Ginja (short for Ginjinha) is a type of cherry liqueur that originated in Lisbon. The Portuguese people are proud of serving this sweet liqueur, giving visitors the opportunity to sample this sweet alcoholic drink.
Ginja is based upon a fortified wine that has been infused with ginja cherries and combined with vast amounts of sugar. The Portuguese are quite fond of this drink as it was a wonder cure for all manner of illnesses and has also been passed onto younger generations.
The Seven Hills of Lisbon
Lisbon is famous for its breathtaking views due to the 7 Hills of Lisbon. Yes, you read that correctly! The city of Lisbon was originally built over seven hills on the margins of River Tagus, which is why there are a lot of places with marvellous views. And it is also why girls suffer walking through Lisbon in heels.

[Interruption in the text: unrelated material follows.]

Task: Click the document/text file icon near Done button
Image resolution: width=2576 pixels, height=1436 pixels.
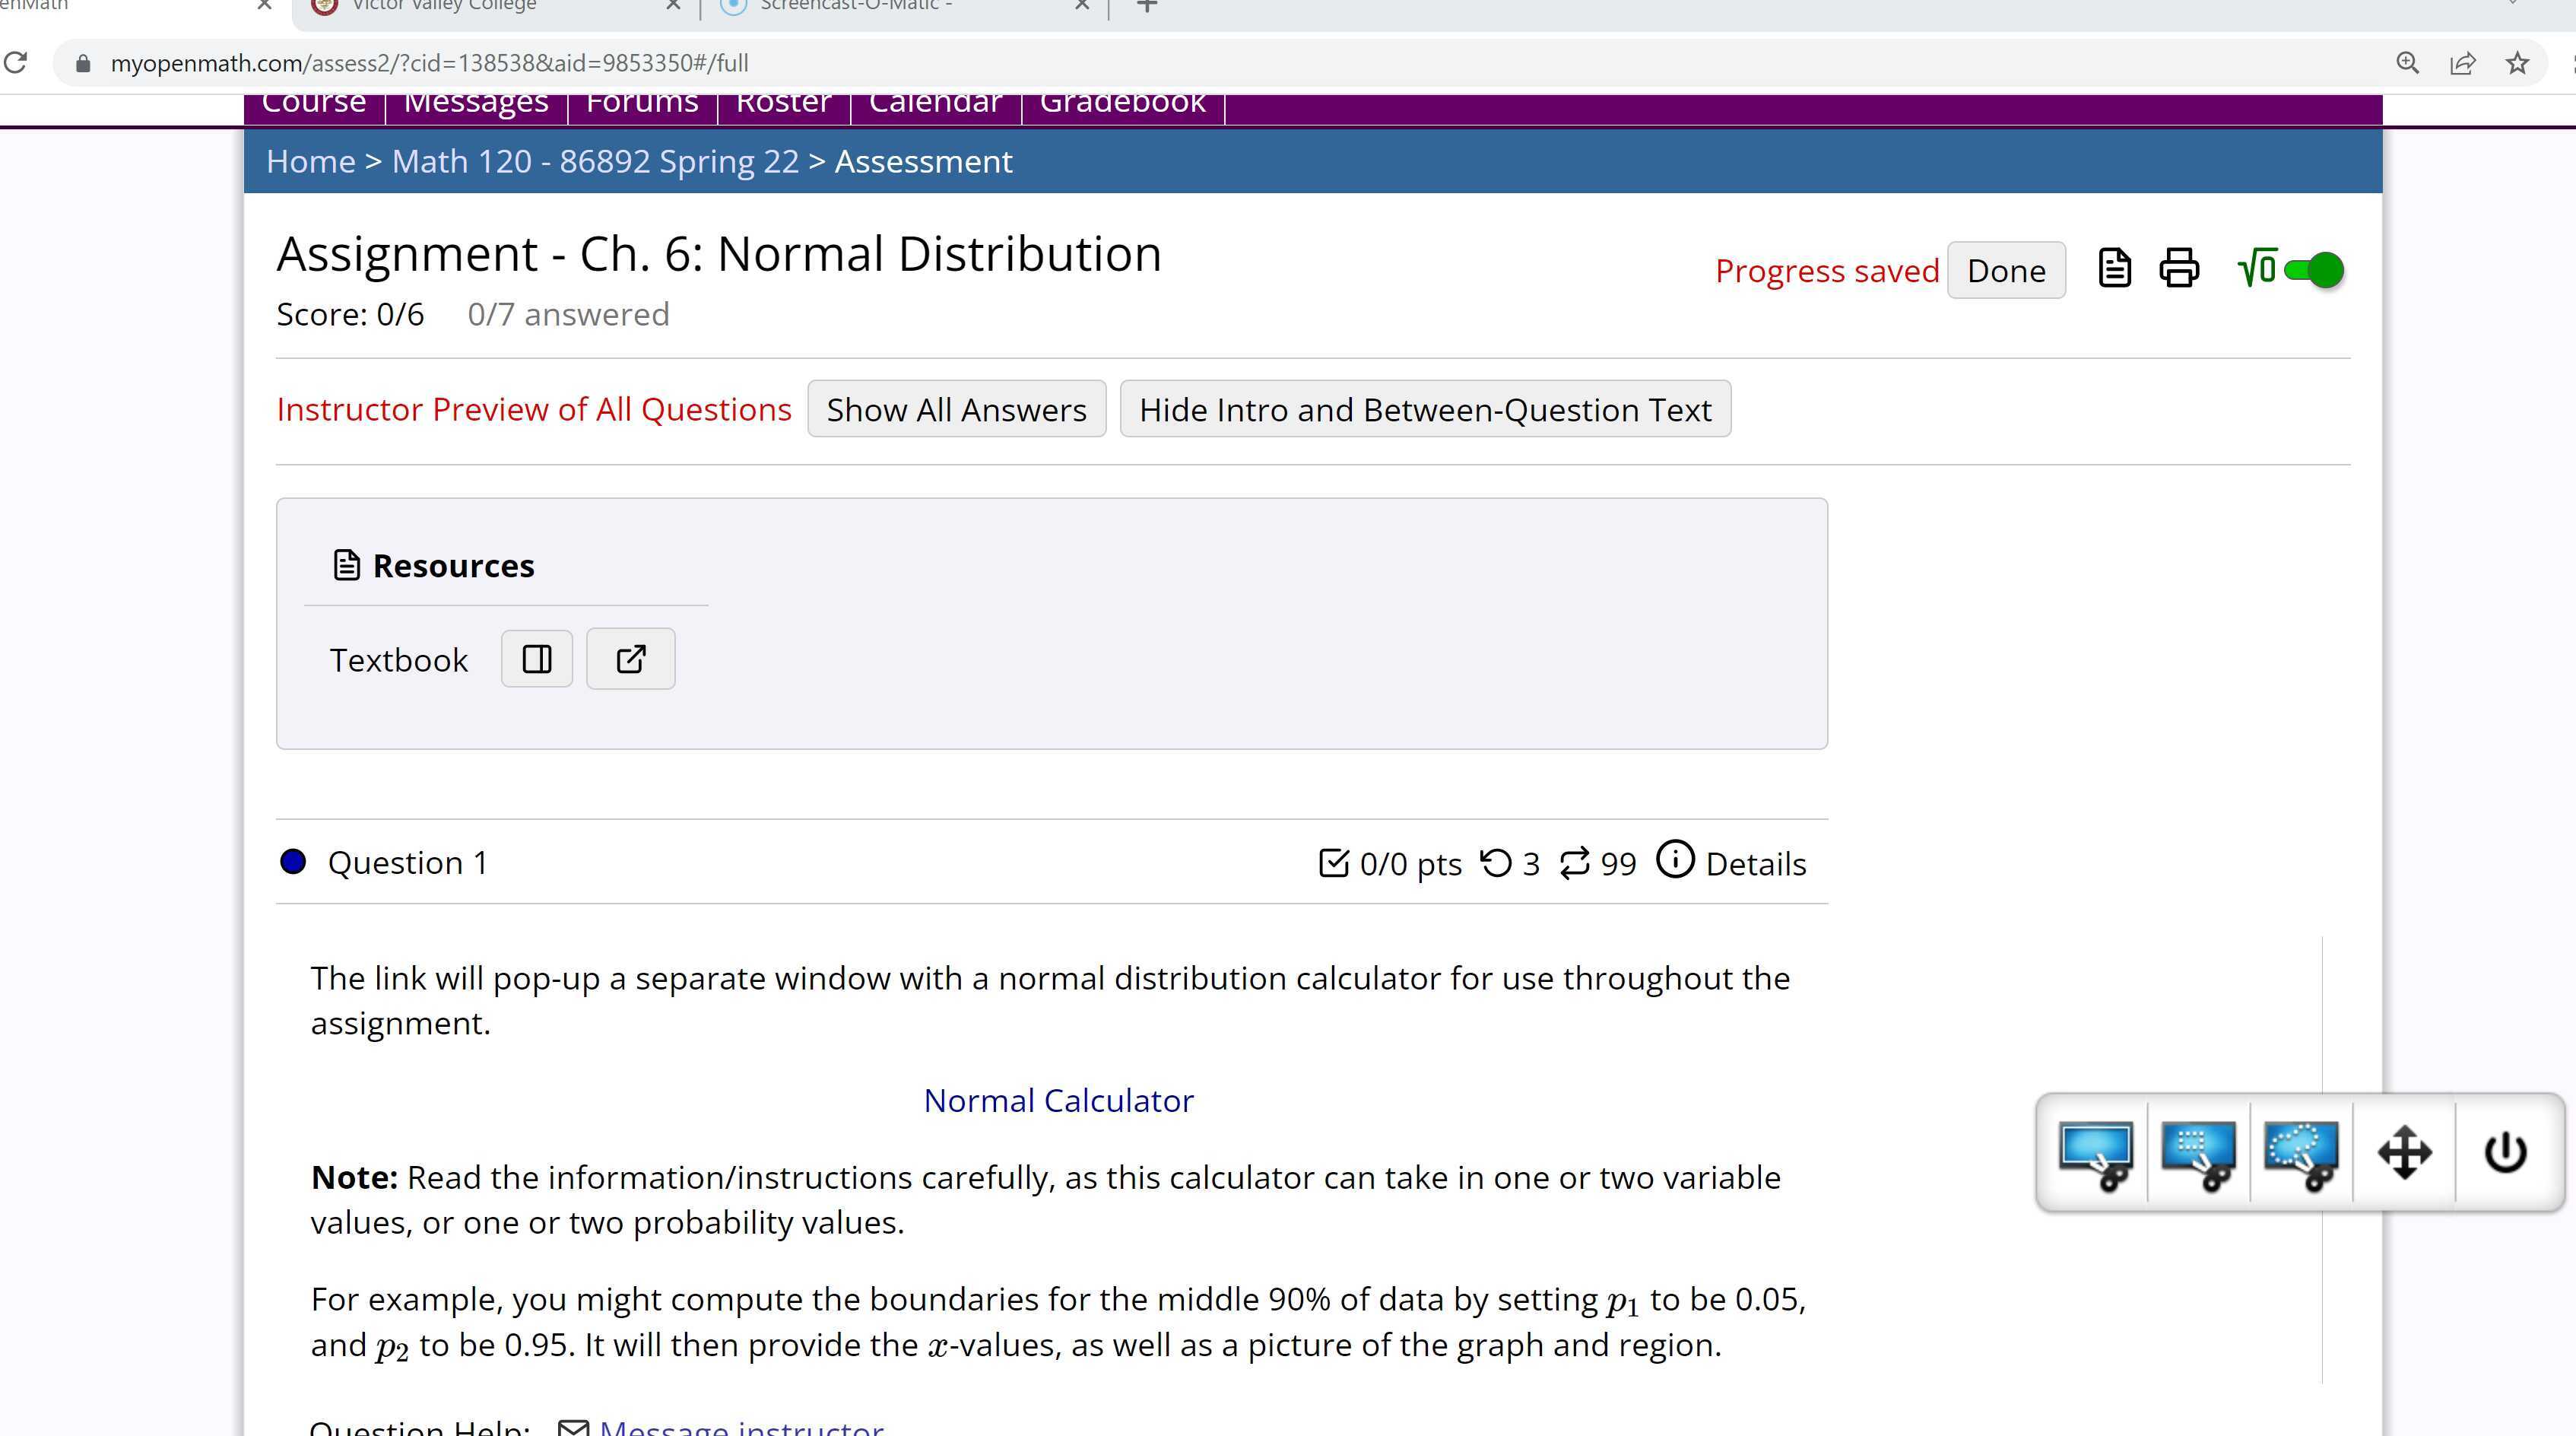Action: coord(2114,268)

The 5 things that Porto is famous for
A visit to Porto is never complete without tasting one of its iconic dishes, Francesinhas, the King of sandwiches. Francesinha is Portuguese for little French woman, or simply frenchie. But why is Porto’s most iconic sandwich named after another country?
Well, that is a good question. Though, it is not something they would think about too much. Nevertheless, to answer the question, this dish was created by Portuguese immigrants in France. They encountered a French snack called croque monsieur, and decided to take it to a whole new level, making it bigger, and much more delicious!
Curious about Portuguese cuisine? Here are some tips on what dishes to try in Portugal.
Sometimes Porto is called “the city of six bridges”, which is an element that makes it unique in Europe. You will hear this term, especially from many boat operators as they try to lure tourists onto cruises on their traditional Rabelo boats.
But the only one you really need to know about it the double-decker Ponte Luis I metal arch bridge that crosses from the cathedral. It is approximately 45 metres high and is best appreciated by taking a metro train from central Porto across the Douro to Gaia.
So what is inside the sandwich? Well, it is made with bread, wet-cured ham, linguica (a Portuguese sausage), and a steak or roast beef covered with melted cheese and a special tomato and beer sauce.
If you’d like to do a tour around here, Get Your Guide has a fun cruise on offer that takes you around the 6 bridges and it’s only €15 per person.
River Douro boats
The city of Porto is best known for its river, the Douro. The Douro Valley could easily be called the enchanted valley as it offers such beauty and magic through its beautiful landscapes.
You can go on a boat cruise through the river, which departs from Porto, where the river flows into the sea and where the Douro wines are produced. You can follow a route between each viewpoint that offer the best sites, and admire breathtaking landscapes over the river and visit vineyards, towns and villages until you reach Miranda do Douro, which is the point where the river enters Portugal.
If you don’t know already, Porto is famous for Port: which is a rich fortified wine. This wine is matured in the vast cellars that line the southern banks of the Douro river valley. If you want to know how the process works, there are tours that are provided by the Port lodges, which also gives you the chance to sample some of the finest vintage Ports.
If you’re a fan of Port wine you will appreciate this article we’ve written about it.
And lastly, Porto is known for Ribeira.
Ribeira is known as one of the city’s oldest neighbourhoods and certainly one of its highlights. It is a historical centre filled with medieval alleys that makes up Porto. Ribeira is a place that boils in history, culture and pleasure; and is a great place for families or for those who are travelling alone, artists, as well as those who just want to be enchanted by the beauty.